Cross-country skier Philipp Moosmayer trains in the USA

Fairbanks instead of Leutkirch. Alaska instead of Allgäu. University races instead of national squads. The 18-year-old cross-country skier Philipp Moosmayer was accepted into the C squad of the German national team last winter. But the Leutkircher decided on a scholarship in the USA.

Winter in the Allgäu can be tough. Snowy and cold. But Alaska is a different house number. Philipp Moosmayer quickly noticed that. When he got there, a Czech cross-country skier advised him to buy windproof underpants. But an Allgäuer is tough in itself. He knows icy winters. “I don’t need that,” I told him,” says Moosmayer, who now laughs about it. Finally he thought: Nothing can easily throw a real Allgäuer off course.

Cold-proof masks and windproof underpants are mandatory

He broke off the subsequent interval training in a racing suit at half-time. “I drove to the sports shop straight after training and bought windproof underpants,” Moosmayer recalls. The right decision. Because Alaska is not Leutkirch after all.

The winter there is definitely harder than the hardest winter in the Allgäu. “The last few days we had minus 30 degrees here,” says Moosmayer. But training is still outside, with cold-proof masks that warm the icy air a little. But it is precisely this extreme that appeals to Moosmayer, which is exactly why he decided on a cross-country skiing scholarship in Alaska.

For a long time, however, it was uncertain that the 18-year-old would even receive such a scholarship after graduating from high school. “My results didn’t add up,” he recalls. Due to the corona pandemic, there were hardly any competitions, and the Leutkircher lost his interest in sports as a result. He paused. It wasn’t until spring 2021 that he became ambitious again.

Moosmayer is third in the German Cup plus

And then something happened that he himself can’t really explain. The knot burst with him anyway. This was followed last winter by three podium finishes in the German Cup and eighth place in the international race in Italy, the OPA Games. This resulted in the inclusion in the C squad of the German national team. However, Moosmayer already had the scholarship for the University of Alaska Fairbanks. “I’ve always said to myself that if I get an offer from the USA, I’ll definitely do it,” says Moosmayer. “Although the national coaches wanted me to stay in Germany, I decided to go to Alaska anyway.”

Own cross-country ski trails directly on campus

Moosmayer is now studying and training in the largest and most sparsely populated state in the USA. “When the offer came from Fairbanks, I first had to see where it was, but it sounded extreme,” says Moosmayer. And that’s exactly what attracted him in the end. A typical day for him is currently a mixture of studying, training, eating and sleeping. “Life there is completely different from what you are used to as a student in this country,” says Moosmayer.

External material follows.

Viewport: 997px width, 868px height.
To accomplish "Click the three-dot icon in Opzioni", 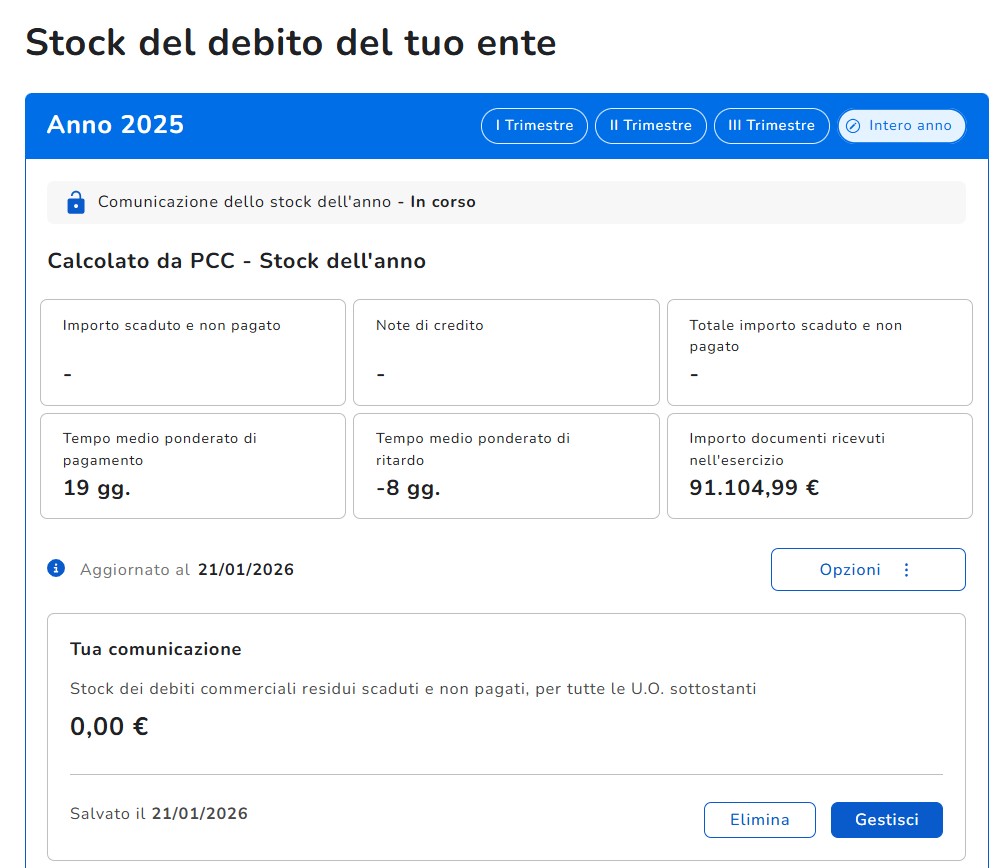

Everything is structured and planned in the universities so that the students can concentrate on their studies and sports. Everything is integrated on the huge campus. There is even a separate police and fire station there; plus a hairdresser, even cross-country ski trails. A city of its own within the city of Fairbanks. Moosmayer sometimes trains twice a day with the other nine selected cross-country skiers from the university. The five women and five men come with the trainers from all over the world: Czech Republic, Norway, Estonia, Canada, even an Australian is there. “The training conditions are really good for us,” says Moosmayer.

So for the Leutkircher himself, it’s a completely new experience in Alaska, far away from home. He has been living there since the beginning of September – initially for a year. It could end up being three or four. But he soon realized how different Alaska is from Germany. “When I went hiking with others in the first few days, we took a bear repellent spray with us,” he says.

However, he does not need to be afraid of bears on the cross-country ski runs at the moment, they would be in their hibernation. But people have more respect for the moose than for the bears. But even these are a long way away for the next few weeks. Because the cross-country skiers are now traveling for around six weeks and taking part in competitions across the USA for the university. “The lectures will then only take place online,” says Moosmayer. The Universiade in Lake Placid is scheduled for the beginning of January. The man from Leutkirch will take part in this, but will start for Germany. However, Moosmayer will miss the Junior World Championships, which would have been a goal for the 18-year-old this winter. The effort for the qualification would be too high, because he would have to take part in different races in Germany.

Started for fun, now with the World Cup in mind

His short-term sporting goal is now to establish himself in the USA. “I want to see how far I can go forward here,” says Moosmayer. “I want to train a lot, improve myself and see what’s possible in Europe after the time in Alaska.” A start in the World Cup or at a World Championships is still a long way off, but definitely in Moosmayer’s mind. He started cross-country skiing in 2012 purely for fun. “I was in third grade at TSG Leutkirch,” Moosmayer recalls. In the skier’s guild he got a taste for it and constantly improved. “I then became more and more professional,” says the man from Leutkirch. Finally, the knot burst last winter and with it came a scholarship in Fairbanks. Something extreme. Snowy and cold. A winter that even a true Allgäuer is not used to. And windproof underpants are essential for cross-country skiers. Philipp Moosmayer now knows that too.